BROWNE INNOVATION GROUP

Monday, March 31, 2014

BIG’s Blog: Who is Clayton Christensen? Part 1.

Over the last several years in both articles and blogs outside the nonprofit fundraising space, the references to Clayton Christensen are becoming more and more common. Yet virtually none of the 30 or so nonprofit fundraisers I have talked to recently have heard the name . . . hence the Two Part subject for this and the next blog.

Clayton Christensen, or, more correctly, Professor Clayton Christensen wrote a book that was first published in 1996 called The Innovator’s Dilemma.

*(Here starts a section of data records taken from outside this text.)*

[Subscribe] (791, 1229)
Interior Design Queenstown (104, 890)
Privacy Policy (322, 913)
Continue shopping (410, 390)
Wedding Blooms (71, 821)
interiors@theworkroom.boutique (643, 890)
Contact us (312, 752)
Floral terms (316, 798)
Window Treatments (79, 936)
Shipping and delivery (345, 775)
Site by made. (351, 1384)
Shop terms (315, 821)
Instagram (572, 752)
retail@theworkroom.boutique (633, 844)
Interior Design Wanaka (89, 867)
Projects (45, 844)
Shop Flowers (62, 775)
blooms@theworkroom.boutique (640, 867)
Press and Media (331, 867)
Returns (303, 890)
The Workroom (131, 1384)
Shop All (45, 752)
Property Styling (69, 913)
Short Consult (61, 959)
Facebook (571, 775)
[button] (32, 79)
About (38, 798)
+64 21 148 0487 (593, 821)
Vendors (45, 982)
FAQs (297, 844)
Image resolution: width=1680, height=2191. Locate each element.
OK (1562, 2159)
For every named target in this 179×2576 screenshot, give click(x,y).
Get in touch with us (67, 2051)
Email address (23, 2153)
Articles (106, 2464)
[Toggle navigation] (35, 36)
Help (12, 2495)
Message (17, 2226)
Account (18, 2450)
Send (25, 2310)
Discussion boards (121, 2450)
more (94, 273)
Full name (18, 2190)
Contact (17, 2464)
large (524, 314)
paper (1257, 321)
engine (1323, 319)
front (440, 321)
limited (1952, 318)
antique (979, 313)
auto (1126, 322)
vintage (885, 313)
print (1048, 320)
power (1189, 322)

The major theme of the book is that, from time to time, innovations (technological or otherwise) will arise. These innovations may have the possibility of displacing the existing product or business model of a company or even an industry.

When this happens, leaders face a dilemma because the new innovation never comes fully birthed and ready to displace the existing way of doing business. Therefore, adopting or incorporating the innovation into the business brings with it significant risk of disrupting current operations. However, it is also equally risky to the leader who sees the inherent value of the innovation to lose much long-term by not pursuing the innovation.

The leader thus faces a dilemma based upon this new innovation. The key decision then is how to incorporate the new innovation into the organization to minimize the disruption of current operations, yet allow the new innovation to find its feet so it can grow and achieve its potential.

Examples of both successful adoption and failed adoption are illustrated in the stories of Dayton Hudson Corporation and Eastman Kodak.

Dayton Hudson Corp., based in Minneapolis, was a major regional department store chain. In the late 1950s and early 1960s, a new retail innovation called “discount retailing” had come on the scene and had the potential to significantly impact department stores who were, at the time, the dominant form of retail with names like JC Penney and Sears being at the forefront.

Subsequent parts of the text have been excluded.